Cannes
Kein Gelächter im Dunkel
Ruprecht Skasa-Weiß, veröffentlicht am 16.05.2008
Cannes - Jawohl, das Filmfest fasst Tritt – und die erste Rolltreppe im "Palais des Festivals" steht. Aber wenigstens die Filme laufen, und schon beschäftigen die Kritiker sich mit der Frage, ob dieser 61. Wettbewerb an der Croisette zu Recht die Jungen, Unbekannten bevorzuge vor den Älteren, Etablierten. Die Urteilskraft wird dadurch gestärkt, dass Journalisten in Cannes unentgeltlich jede Menge Wasser trinken können, ja, mit entsprechendem Ausweis sogar Espresso.

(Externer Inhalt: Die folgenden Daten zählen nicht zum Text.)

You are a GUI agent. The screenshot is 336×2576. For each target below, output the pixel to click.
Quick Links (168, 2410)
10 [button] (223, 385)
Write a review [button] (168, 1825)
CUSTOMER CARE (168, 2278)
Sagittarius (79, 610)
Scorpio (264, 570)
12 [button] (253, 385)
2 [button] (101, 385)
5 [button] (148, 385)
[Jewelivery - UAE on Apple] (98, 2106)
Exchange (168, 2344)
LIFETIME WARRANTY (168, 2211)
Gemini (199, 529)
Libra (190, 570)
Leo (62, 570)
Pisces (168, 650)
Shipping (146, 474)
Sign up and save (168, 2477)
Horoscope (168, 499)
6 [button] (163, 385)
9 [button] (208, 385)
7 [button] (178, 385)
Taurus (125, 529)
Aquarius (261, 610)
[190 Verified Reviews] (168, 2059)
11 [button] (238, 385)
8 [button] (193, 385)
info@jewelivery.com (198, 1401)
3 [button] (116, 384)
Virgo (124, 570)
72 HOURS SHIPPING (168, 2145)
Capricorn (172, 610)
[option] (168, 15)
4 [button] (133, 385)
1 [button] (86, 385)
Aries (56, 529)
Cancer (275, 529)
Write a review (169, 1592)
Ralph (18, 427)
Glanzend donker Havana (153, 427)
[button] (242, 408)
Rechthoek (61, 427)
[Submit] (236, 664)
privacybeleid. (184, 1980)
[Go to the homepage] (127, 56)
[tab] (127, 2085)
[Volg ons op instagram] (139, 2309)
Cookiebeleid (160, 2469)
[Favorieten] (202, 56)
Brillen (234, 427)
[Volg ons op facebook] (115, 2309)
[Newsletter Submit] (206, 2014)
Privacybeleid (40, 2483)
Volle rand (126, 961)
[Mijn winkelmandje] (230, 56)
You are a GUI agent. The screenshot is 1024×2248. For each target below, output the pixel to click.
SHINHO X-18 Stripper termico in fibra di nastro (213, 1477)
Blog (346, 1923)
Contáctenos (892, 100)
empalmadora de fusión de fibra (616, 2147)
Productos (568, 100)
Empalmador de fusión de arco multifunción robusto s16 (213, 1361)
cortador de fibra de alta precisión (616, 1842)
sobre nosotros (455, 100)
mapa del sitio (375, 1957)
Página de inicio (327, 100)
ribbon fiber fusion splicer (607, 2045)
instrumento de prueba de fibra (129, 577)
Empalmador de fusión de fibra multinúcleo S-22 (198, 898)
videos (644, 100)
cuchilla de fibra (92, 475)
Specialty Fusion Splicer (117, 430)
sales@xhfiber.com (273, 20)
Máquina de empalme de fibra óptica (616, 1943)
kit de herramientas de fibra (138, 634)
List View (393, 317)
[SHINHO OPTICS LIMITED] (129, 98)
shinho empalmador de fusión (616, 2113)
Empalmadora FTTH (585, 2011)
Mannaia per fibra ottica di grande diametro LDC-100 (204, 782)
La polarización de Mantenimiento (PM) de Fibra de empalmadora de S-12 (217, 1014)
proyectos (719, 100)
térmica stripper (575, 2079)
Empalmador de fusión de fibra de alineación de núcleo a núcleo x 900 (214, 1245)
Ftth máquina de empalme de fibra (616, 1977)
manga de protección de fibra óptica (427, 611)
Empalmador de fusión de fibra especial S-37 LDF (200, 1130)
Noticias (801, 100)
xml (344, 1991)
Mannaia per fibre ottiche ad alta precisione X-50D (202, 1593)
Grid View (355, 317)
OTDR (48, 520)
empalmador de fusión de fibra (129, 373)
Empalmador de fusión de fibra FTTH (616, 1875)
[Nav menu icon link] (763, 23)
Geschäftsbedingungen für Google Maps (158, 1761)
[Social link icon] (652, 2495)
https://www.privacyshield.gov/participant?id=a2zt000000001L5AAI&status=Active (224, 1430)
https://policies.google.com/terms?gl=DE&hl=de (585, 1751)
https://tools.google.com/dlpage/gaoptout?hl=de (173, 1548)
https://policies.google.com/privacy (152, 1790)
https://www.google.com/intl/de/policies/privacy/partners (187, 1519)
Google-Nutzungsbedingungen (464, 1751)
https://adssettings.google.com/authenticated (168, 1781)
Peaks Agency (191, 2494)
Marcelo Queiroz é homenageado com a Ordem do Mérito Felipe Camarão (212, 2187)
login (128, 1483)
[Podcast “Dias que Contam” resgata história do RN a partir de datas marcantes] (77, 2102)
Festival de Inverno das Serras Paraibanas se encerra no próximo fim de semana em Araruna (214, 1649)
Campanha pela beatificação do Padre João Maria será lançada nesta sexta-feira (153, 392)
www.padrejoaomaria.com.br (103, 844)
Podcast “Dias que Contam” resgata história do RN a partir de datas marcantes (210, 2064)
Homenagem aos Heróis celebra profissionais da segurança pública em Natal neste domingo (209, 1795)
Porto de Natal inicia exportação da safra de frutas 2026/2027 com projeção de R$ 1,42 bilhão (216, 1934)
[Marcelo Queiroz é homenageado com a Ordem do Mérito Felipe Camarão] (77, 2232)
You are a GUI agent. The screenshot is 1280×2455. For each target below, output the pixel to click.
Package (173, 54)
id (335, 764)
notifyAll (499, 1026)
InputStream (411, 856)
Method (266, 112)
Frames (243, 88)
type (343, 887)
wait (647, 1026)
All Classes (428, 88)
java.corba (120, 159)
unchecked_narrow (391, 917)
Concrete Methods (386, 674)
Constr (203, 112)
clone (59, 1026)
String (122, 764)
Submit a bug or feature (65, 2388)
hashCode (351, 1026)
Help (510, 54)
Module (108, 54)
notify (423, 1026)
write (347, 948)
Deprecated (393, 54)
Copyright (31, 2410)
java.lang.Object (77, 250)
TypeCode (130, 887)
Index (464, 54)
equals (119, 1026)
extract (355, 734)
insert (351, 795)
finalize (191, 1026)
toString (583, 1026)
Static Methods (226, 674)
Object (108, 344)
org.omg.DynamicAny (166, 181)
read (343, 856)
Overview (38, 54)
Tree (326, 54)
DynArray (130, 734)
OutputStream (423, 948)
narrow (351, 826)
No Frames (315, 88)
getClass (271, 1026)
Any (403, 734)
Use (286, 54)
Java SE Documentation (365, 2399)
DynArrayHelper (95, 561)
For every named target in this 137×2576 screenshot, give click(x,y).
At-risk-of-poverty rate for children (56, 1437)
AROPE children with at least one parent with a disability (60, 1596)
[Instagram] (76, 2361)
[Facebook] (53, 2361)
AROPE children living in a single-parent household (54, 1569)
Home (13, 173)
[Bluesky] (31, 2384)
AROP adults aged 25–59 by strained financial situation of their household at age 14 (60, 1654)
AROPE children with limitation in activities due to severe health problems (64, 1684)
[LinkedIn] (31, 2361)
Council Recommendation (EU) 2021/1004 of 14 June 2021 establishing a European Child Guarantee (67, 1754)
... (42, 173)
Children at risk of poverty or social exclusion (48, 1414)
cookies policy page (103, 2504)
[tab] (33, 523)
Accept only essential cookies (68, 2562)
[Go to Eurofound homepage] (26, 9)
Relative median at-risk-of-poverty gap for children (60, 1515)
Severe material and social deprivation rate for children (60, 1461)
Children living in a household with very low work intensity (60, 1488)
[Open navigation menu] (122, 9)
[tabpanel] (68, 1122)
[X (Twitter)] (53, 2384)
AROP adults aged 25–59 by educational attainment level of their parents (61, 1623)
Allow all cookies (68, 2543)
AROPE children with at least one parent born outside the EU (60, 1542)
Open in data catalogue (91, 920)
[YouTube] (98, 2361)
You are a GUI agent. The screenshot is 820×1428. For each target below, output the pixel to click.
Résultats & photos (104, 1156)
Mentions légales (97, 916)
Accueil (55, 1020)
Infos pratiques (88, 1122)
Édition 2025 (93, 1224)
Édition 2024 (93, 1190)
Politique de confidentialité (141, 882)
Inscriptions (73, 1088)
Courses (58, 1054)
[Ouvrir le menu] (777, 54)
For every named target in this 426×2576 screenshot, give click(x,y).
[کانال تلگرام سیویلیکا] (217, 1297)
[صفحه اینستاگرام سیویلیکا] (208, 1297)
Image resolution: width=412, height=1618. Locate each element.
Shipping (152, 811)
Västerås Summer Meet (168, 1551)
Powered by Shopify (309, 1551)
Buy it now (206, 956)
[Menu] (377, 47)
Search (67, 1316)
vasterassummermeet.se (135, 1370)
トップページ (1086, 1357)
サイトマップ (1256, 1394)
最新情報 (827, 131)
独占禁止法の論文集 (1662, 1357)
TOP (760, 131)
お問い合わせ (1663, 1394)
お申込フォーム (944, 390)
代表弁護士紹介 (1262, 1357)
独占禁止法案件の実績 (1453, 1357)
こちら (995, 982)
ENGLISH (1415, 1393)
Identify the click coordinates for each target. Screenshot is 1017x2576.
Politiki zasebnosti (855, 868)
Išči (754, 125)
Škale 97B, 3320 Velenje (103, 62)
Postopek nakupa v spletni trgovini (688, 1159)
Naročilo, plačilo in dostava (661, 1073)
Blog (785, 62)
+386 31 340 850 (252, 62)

Geschärften Sinnes überlassen sie sich dem Anblick der Yachten hinterm Palais, dann, drin im Saal, warten sie hochgestimmt auf den vertrauten Himmelsleiter-Trailer mit der klingeligen "Carneval"-Musik von Camille Saint-Saëns und, zwei nachtschwarze Minuten später, mit dem traditionellen Raoul-Schrei irgendwo aus dem Dunkel des Kinos. Der Schrei hat schon Jahrzehnte auf dem Buckel, aus einer der Reihen vorn links kam er die längste Zeit – jetzt ahmt ihn irgendjemand wieder nach, viel zu weit rechts, und das Publikum lacht. Die Filme selber sind eher ernster Natur. Man lacht wenig, vorerst. Auch über die Alten ist bisher nicht viel zu sagen, denn die ältere Herrschaft ist noch nicht "en concours".
Ist Ari Folman ein Alter? Der israelische Filmemacher will wissen, was er als neunzehnjähriger Soldat getrieben hat, damals im September 1982 westlich von Beirut bei den Massakern von Sabra und Chatila. Sein Wettbewerbsfilm "Walzer mit Bashir" etabliert ein neues cinéastisches Genre, die animierte Dokumentation – wobei die Recherche, unterlegt mit historischem Filmmaterial vom Einsatz im Libanonkrieg, endend bei den Massakern in palästinensischen Flüchtlingslagern, grausige Comic-Anmutung gewinnt. Auch die Musik bombt das Publikum um, die graphitgraue Griffelei steht ihr an Furor kaum nach.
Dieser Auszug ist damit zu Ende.